Please allow me to explain what happened. I was walking to work yesterday, a slightly wet but otherwise tolerable day in downtown Seattle. I was late (as usual) and had been held up at a crosswalk directly across from work, on the corner of 5th and Seneca. I stood, as I do every morning, frantically looking both ways for traffic while simultaneously dodging the gaze of an impatient boss peering out the window. Next to me stood a middle-aged man wearing a backpack and cap.

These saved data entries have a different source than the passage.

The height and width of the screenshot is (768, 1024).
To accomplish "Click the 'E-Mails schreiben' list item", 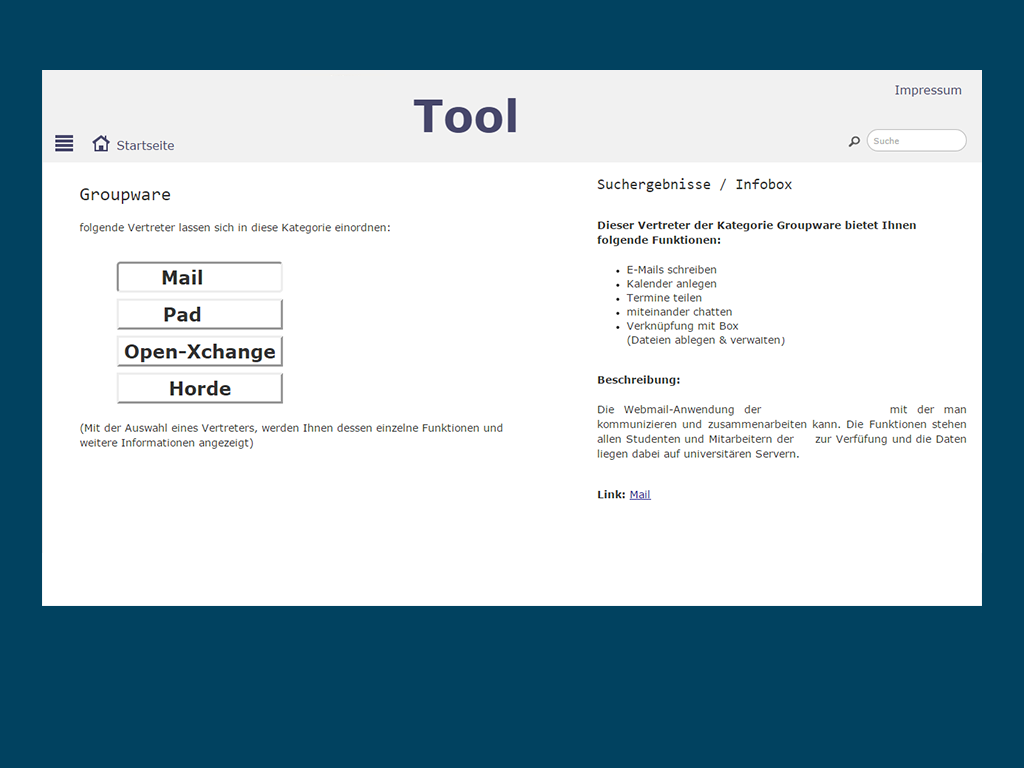I will (x=671, y=270).
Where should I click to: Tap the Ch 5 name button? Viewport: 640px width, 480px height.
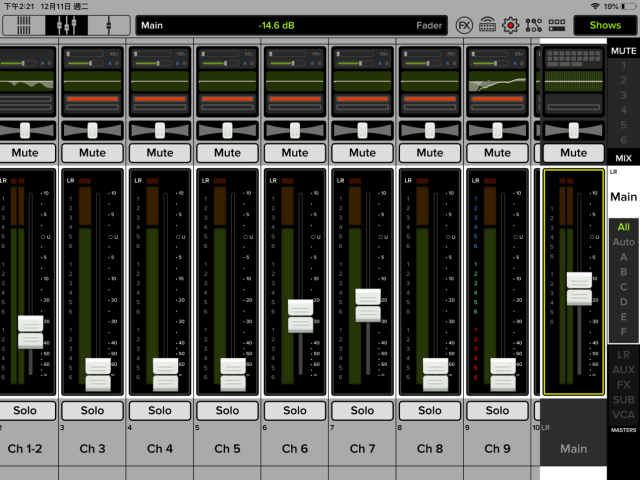(x=227, y=449)
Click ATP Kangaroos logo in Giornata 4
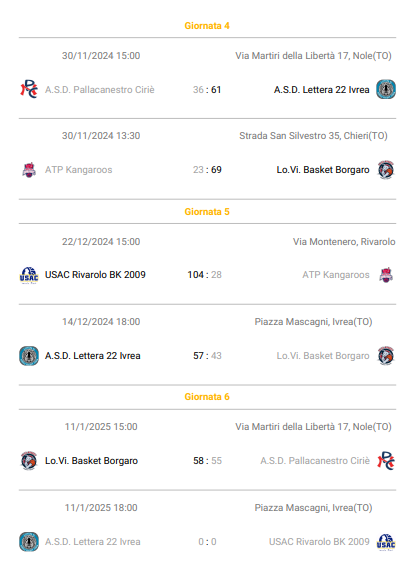This screenshot has width=416, height=566. pos(29,170)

As I waited for the light to change, I saw across the street my coworker and friend Thong, a Vietnamese immigrant and fun guy to work with. As you can imagine, a name like that makes him a very good sport, and we all have a good time giving him a hard time. Running late himself and seeing me stuck, Thong began jogging toward the entrance, flailing wildly as if to mock me for being at the mercy of the automated traffic light. The following conversation took place immediately thereafter:

Guy next to me (referring to Thong): “F*cking faggot.”

Me: *silence*

Guy next to me (loudly): “God hates you!”

Me: *silence*

Guy next to me: “You’re going to hell.”

Me: *silence*

(The light changes. I head to work in awe.)

I am, without question, staunchly passive-aggressive, and I avoid major confrontation wherever possible. But this time a flood of comments and questions filled my head, each seemingly more urgent than the next:

“You know, that guy is married with a baby. What exactly led you to assume he’s gay?”

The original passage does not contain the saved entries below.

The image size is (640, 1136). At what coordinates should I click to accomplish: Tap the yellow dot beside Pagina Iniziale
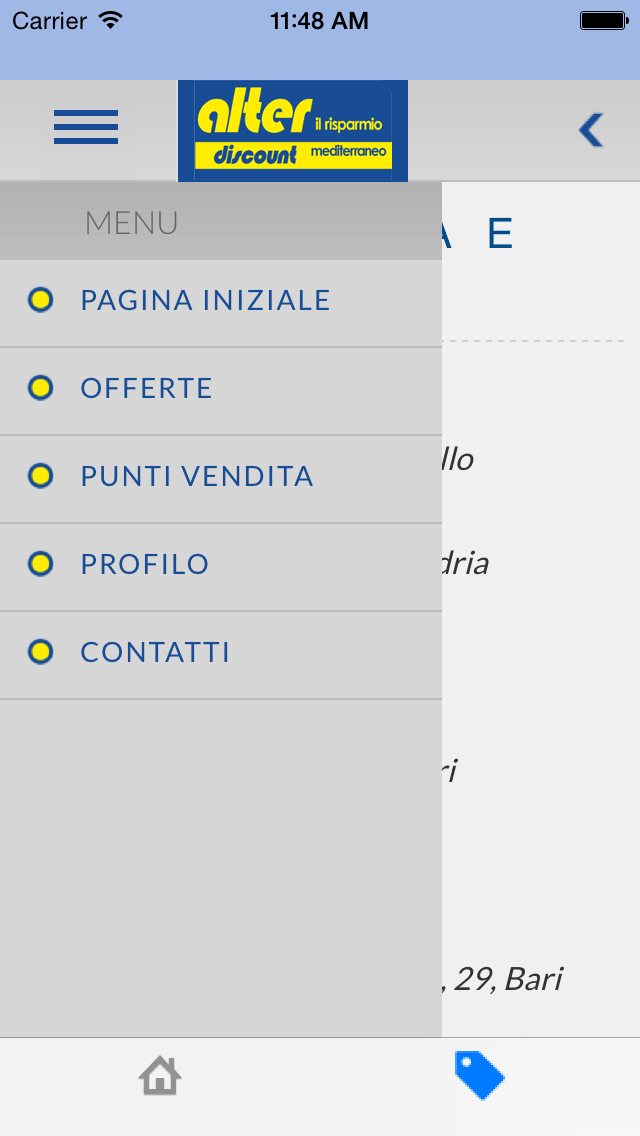[41, 299]

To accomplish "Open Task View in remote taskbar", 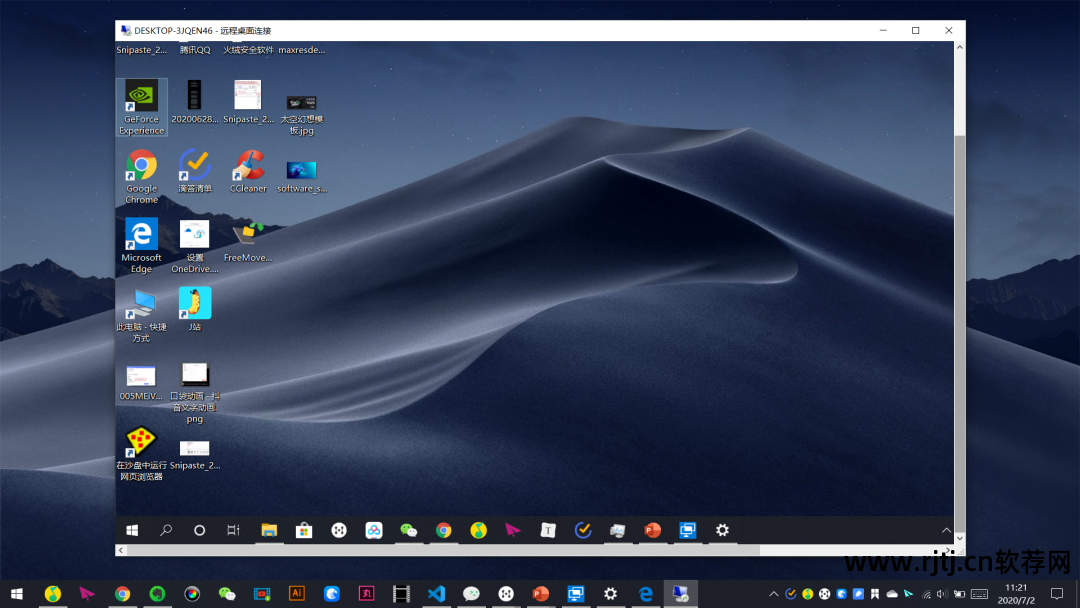I will pos(233,530).
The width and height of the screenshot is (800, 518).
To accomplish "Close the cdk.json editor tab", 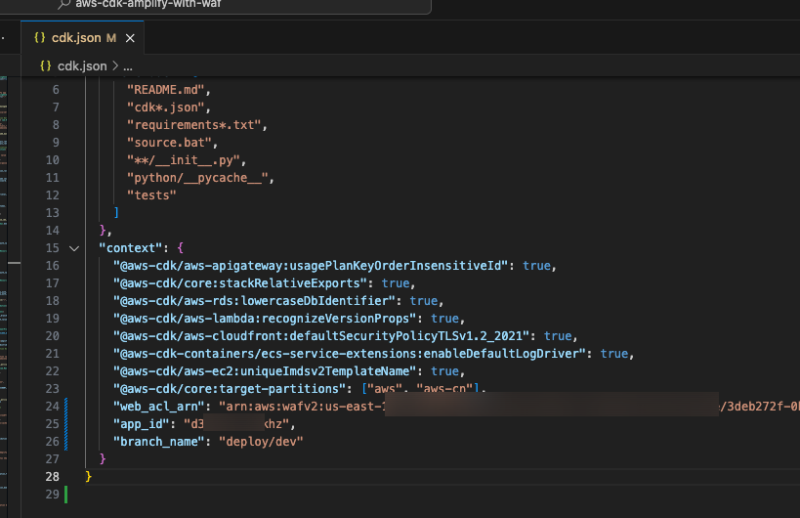I will (130, 38).
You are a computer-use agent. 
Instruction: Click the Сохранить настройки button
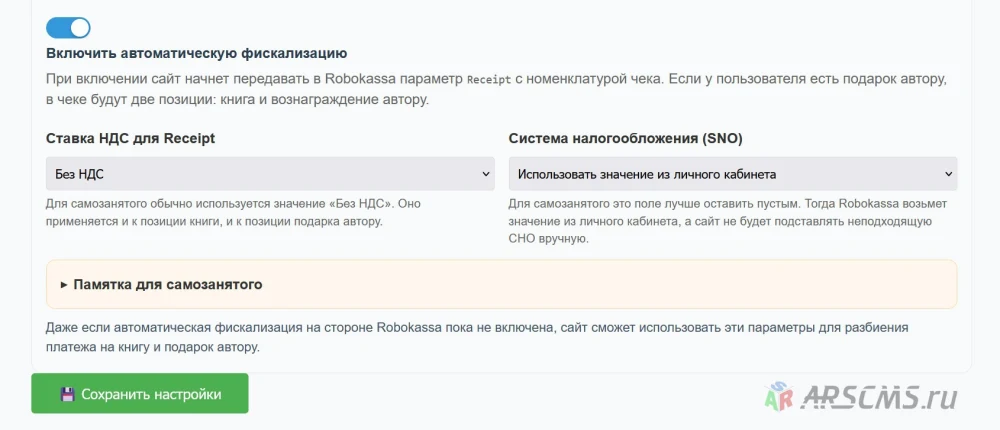click(x=140, y=394)
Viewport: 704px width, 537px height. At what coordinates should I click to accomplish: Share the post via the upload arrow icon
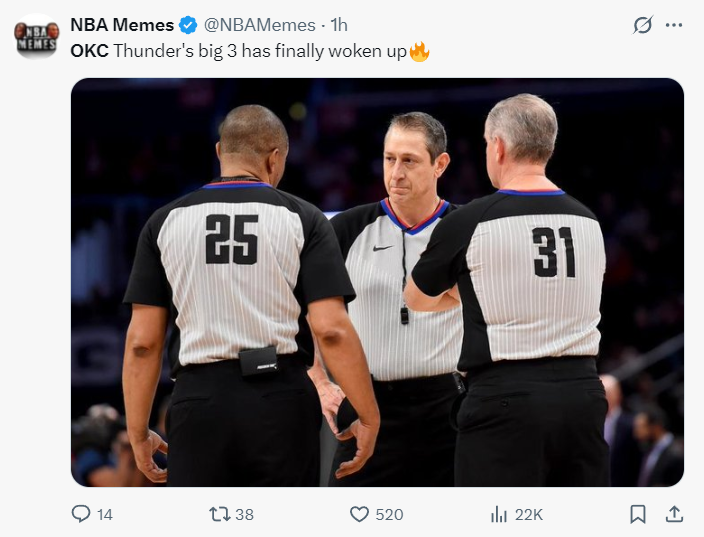click(x=674, y=514)
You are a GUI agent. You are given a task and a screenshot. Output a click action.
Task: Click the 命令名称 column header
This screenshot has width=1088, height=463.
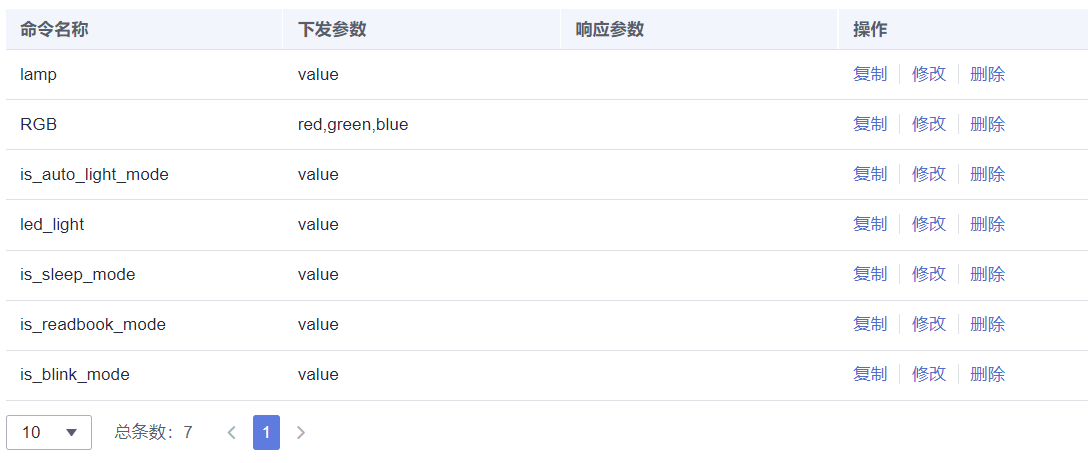(54, 29)
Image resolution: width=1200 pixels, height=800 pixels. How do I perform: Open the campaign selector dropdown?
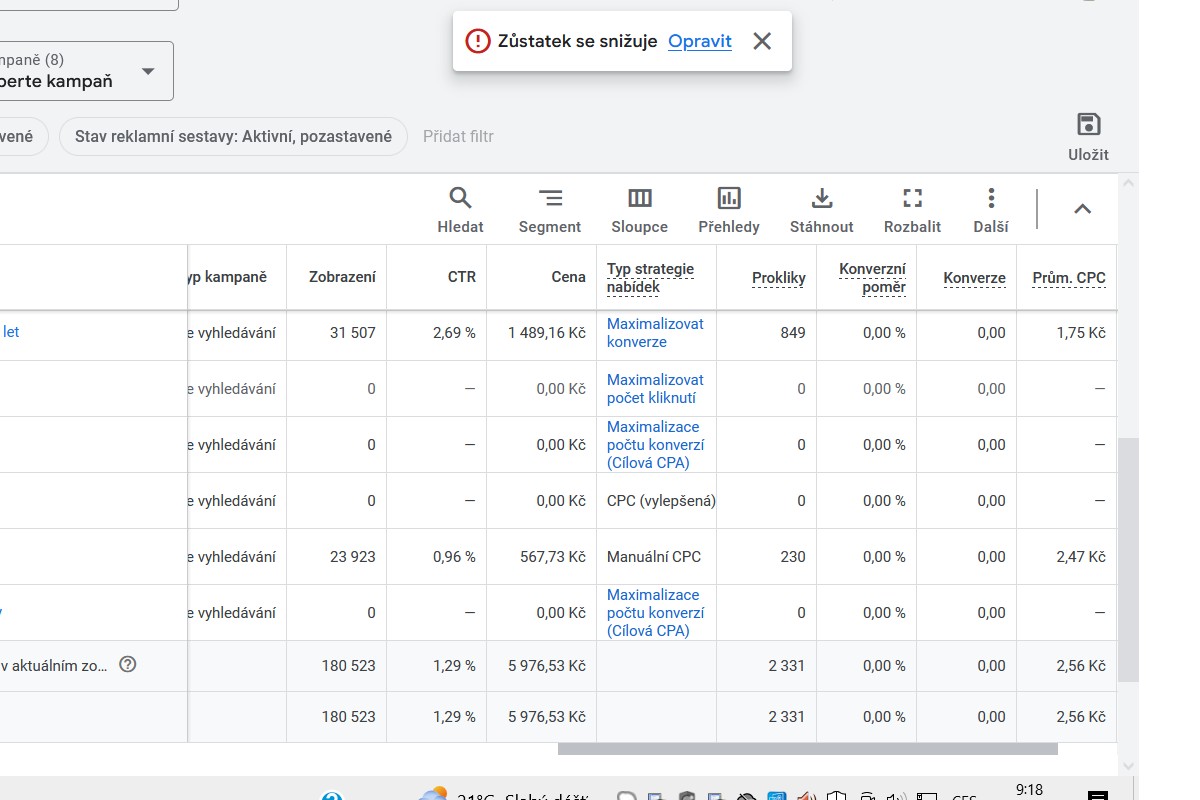click(x=148, y=71)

“You know that’s all bullshit, right?”

“You know, it’s people like you that make me irrationally hope for the abolishment of religion.”

“What the hell is wrong with you?”

So why didn’t I say anything? What made me so reticent to speak out against this delusional Fred Phelps wannabe? I loathe this ideology with every fiber of my being, yet I remained silent as he spewed his hateful rhetoric. I offer no excuse for my actions, only an apology.

In many ways, meeting this man was like meeting a unicorn or Santa Claus––they couldn’t ever exist until you were face to face with them. The worst part is that I feared him––not what he might do to me, which could easily have been violent, but his difference from me. He subscribes to a belief and lifestyle I can’t comprehend, and my silence represents the same hypocrisy by which people like him live. I realize now what I missed and what I’d do differently, and I hope this post serves as my catharsis. I owed it to myself.